L’avocat du leader syndical, Me Aboubacar Baparapé, a fait son entrée dans les locaux de la brigade vers 16 h, tandis qu’une délégation de syndicalistes, menée par Appolinaire Afféwé (UNSTB) et Moudachirou Bachabi (CGTB), s’est massée aux abords pour témoigner sa solidarité. « Nous sommes venus par esprit de fraternité syndicale », a déclaré un représentant, la voix teintée de détermination. Ce soutien, conjugué à la pression de l’opinion publique, a sans doute pesé dans la balance : en début de soirée, Kassa Mampo et ses compagnons ont recouvré la liberté, après une audition aussi brève qu’énigmatique.
Liberté syndicale en survie : les plaintes étouffées des travailleurs béninois
Cependant, bien que cette libération soit un soulagement, elle n’efface pas les questions sur la liberté syndicale en sursis. Kassa Mampo, 62 ans, n’est pas un novice dans l’arène des luttes sociales. Né à Natitingou, cet ancien étudiant en philosophie, titulaire d’une maîtrise, a forgé son destin dans la défense des droits des travailleurs. Élu secrétaire général de la CSTB en 2017, il incarne une voix inflexible face aux dérives du pouvoir. Ses multiples arrestations, toujours suivies de libérations sous la pression populaire, en font un symbole de résilience. En 2023, il portait plainte contre le gouvernement auprès de l’Organisation internationale du travail pour « violations des libertés syndicales », un combat qu’il poursuit avec une ténacité rare. Ce 1ᵉʳ mai 2025, son interpellation n’a fait que raviver la flamme de sa détermination.
Cet épisode, s’il s’achève par une libération, n’efface pas les questions qu’il soulève.
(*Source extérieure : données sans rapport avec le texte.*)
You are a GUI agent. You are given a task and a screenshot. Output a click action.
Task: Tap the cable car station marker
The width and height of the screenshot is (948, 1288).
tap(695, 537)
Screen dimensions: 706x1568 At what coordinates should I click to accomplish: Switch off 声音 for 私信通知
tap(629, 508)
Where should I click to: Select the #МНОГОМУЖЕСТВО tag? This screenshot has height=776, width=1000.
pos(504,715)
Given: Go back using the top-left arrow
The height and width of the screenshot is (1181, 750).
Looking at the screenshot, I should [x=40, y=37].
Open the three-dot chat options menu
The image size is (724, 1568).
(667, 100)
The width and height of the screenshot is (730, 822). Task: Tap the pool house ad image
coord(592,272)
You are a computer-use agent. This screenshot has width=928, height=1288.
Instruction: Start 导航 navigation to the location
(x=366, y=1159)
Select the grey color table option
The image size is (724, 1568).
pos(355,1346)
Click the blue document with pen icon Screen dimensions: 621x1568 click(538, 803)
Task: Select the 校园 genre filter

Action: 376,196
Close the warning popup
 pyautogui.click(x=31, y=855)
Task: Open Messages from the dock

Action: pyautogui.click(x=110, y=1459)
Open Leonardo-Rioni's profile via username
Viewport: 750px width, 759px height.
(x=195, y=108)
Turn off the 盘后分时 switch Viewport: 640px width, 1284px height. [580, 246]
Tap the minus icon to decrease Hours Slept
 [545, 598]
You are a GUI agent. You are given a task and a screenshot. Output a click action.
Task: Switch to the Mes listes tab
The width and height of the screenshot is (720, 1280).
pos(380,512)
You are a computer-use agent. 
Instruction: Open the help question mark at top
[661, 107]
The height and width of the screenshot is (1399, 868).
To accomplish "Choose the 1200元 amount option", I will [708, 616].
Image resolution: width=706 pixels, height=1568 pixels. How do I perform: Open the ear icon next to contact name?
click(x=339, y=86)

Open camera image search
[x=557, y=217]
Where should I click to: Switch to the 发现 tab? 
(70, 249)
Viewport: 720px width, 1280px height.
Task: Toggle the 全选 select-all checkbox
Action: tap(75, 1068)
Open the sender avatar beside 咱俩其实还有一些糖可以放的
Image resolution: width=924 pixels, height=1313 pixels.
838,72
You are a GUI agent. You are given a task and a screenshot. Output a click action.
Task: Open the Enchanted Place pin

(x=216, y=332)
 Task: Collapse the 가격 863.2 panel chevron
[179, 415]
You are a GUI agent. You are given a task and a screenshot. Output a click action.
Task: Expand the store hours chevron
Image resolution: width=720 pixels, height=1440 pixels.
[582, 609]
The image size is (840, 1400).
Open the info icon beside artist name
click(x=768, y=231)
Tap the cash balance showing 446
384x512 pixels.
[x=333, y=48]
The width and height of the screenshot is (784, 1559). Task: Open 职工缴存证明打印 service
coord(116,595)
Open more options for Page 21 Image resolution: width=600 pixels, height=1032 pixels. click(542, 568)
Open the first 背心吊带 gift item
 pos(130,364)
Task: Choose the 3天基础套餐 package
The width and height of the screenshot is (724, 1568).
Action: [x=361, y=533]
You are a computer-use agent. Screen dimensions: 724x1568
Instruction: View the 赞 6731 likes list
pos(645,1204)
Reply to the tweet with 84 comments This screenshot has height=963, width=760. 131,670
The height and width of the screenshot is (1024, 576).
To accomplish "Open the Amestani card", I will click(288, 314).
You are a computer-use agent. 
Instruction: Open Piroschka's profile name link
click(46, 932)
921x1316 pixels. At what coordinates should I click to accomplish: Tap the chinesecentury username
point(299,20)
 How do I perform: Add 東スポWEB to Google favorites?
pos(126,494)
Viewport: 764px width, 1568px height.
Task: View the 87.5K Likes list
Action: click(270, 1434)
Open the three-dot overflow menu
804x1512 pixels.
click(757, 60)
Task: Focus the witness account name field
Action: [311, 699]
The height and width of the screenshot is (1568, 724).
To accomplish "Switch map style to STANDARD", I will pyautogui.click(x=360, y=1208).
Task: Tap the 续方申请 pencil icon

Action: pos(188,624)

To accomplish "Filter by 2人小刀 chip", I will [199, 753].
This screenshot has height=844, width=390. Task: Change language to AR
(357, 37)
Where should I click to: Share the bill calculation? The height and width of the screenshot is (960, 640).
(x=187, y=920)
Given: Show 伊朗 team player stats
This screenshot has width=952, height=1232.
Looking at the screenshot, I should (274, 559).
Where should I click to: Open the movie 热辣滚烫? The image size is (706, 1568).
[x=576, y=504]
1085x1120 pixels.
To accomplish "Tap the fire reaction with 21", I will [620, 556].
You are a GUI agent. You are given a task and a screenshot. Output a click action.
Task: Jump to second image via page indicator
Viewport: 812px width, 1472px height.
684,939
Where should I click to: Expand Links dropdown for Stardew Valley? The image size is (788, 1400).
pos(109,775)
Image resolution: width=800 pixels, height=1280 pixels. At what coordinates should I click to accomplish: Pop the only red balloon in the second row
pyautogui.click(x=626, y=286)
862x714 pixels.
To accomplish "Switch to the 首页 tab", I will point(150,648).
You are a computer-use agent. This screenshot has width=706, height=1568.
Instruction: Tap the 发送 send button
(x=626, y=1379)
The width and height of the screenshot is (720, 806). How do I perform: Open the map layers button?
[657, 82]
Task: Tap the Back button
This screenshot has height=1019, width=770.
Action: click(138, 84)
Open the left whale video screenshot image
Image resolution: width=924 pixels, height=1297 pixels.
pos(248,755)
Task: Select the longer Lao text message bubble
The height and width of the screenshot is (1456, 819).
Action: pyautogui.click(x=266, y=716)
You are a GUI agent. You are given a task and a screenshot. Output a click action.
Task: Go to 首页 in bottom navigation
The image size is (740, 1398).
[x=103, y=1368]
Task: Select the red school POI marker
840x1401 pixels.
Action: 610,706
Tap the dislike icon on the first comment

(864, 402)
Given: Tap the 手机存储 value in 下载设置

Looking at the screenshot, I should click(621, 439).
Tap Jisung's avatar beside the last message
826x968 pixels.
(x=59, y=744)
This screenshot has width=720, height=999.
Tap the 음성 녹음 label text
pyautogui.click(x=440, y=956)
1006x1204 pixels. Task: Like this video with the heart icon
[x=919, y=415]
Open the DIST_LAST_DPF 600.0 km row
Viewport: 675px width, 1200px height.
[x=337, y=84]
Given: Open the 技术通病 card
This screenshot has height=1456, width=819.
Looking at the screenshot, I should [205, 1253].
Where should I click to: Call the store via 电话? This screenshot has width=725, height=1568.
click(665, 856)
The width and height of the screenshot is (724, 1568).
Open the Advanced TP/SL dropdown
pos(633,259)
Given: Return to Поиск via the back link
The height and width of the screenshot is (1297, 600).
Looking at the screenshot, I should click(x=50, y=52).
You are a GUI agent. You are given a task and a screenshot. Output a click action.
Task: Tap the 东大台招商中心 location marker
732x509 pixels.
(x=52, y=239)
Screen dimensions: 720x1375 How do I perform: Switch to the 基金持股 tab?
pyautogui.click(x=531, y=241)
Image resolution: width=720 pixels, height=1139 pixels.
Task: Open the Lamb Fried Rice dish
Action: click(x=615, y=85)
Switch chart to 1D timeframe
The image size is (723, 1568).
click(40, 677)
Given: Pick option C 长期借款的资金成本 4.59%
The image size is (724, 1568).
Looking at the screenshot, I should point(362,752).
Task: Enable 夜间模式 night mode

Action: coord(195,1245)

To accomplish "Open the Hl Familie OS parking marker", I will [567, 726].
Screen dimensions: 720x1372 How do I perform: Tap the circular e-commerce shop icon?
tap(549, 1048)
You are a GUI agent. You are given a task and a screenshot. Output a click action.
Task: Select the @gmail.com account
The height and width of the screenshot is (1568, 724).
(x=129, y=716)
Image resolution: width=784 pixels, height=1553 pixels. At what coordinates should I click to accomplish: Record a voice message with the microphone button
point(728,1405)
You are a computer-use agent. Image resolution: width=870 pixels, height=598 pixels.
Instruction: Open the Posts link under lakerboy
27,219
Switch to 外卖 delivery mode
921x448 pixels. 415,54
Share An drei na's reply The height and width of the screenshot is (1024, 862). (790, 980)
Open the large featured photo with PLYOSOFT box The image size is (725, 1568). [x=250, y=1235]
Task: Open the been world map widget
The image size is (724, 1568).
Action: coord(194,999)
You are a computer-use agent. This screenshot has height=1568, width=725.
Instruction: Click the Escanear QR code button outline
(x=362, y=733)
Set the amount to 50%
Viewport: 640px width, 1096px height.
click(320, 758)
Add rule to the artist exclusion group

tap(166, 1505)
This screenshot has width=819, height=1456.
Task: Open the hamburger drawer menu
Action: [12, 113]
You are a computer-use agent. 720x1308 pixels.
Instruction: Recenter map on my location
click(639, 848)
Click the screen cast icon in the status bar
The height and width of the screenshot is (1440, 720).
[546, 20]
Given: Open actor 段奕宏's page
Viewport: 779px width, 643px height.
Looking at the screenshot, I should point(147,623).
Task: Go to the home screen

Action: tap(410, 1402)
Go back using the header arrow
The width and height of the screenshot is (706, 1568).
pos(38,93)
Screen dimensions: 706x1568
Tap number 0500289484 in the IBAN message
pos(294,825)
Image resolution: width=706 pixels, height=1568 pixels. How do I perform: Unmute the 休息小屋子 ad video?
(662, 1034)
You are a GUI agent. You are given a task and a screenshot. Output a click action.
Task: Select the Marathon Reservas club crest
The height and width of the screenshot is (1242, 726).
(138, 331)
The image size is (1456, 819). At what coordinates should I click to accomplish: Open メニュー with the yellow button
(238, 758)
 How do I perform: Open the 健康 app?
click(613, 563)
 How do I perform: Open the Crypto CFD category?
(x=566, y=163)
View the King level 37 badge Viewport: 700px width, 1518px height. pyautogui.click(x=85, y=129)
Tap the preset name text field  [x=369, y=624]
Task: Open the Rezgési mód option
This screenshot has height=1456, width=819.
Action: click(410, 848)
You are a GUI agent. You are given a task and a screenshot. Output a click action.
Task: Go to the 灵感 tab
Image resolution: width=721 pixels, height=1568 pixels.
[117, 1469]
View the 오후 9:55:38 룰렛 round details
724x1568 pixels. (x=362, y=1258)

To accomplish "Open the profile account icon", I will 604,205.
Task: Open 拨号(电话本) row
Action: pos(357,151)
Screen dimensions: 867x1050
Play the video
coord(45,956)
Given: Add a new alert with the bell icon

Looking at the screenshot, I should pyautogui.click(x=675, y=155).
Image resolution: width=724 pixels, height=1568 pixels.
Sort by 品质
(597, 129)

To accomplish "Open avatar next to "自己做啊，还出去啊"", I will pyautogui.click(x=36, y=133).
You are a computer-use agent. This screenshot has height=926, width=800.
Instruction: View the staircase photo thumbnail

La marche de la CSTB, prévue dans les 12 départements du Bénin, visait à dénoncer la dégradation des conditions de vie sous le régime de Patrice Talon. Depuis son arrivée au pouvoir en 2016, les syndicats déplorent une restriction croissante des droits, des arrestations arbitraires et une absence de dialogue sur des revendications essentielles, comme l’école gratuite pour tous. L’ancien député Guy Dossou Mitokpè, dans une déclaration cinglante, a dénoncé une « nouvelle atteinte aux libertés syndicales », exigeant des comptes aux autorités.
Le silence de la Police républicaine, qui n’a fourni aucune explication officielle, contraste avec la clameur des réseaux sociaux et des médias locaux. Cependant, certains ont salué la libération des syndicalistes comme une victoire arrachée de haute lutte. Mais cette liberté retrouvée ne masque pas une vérité plus amère : au Bénin, le droit de manifester reste une conquête précaire, surveillée par un pouvoir prompt à brandir la matraque.
Cotonou : entre tension permanente et appel à la justice pour les travailleurs
En somme, hier, Cotonou a vibré d’une énergie contradictoire : celle d’un peuple déterminé à se faire entendre et celle d’un État qui, par la force, cherche à imposer le silence. La libération de Kassa Mampo et de ses camarades, si elle apaise temporairement les tensions, ne résout pas le malaise profond. Les travailleurs, confrontés à la cherté de la vie et à l’érosion de leurs droits, attendent des réponses concrètes. Le gouvernement, qui vantait le même jour ses avancées sociales – 10 247 jeunes recrutés via le Psie, 42 377 accompagnés par Azôli – devra prouver que son discours n’est pas qu’un vernis.
Dans l’ombre de l’Étoile Rouge, un message persiste : la lutte syndicale, malgré les entraves, refuse de plier. Kassa Mampo, libre, mais toujours combatif, l’a rappelé avec force : « Le 1ᵉʳ mai n’est pas une fête, mais un cri pour la justice. » Au Bénin, ce cri résonne encore, en quête d’un écho qui ne soit pas celui des gaz lacrymogènes.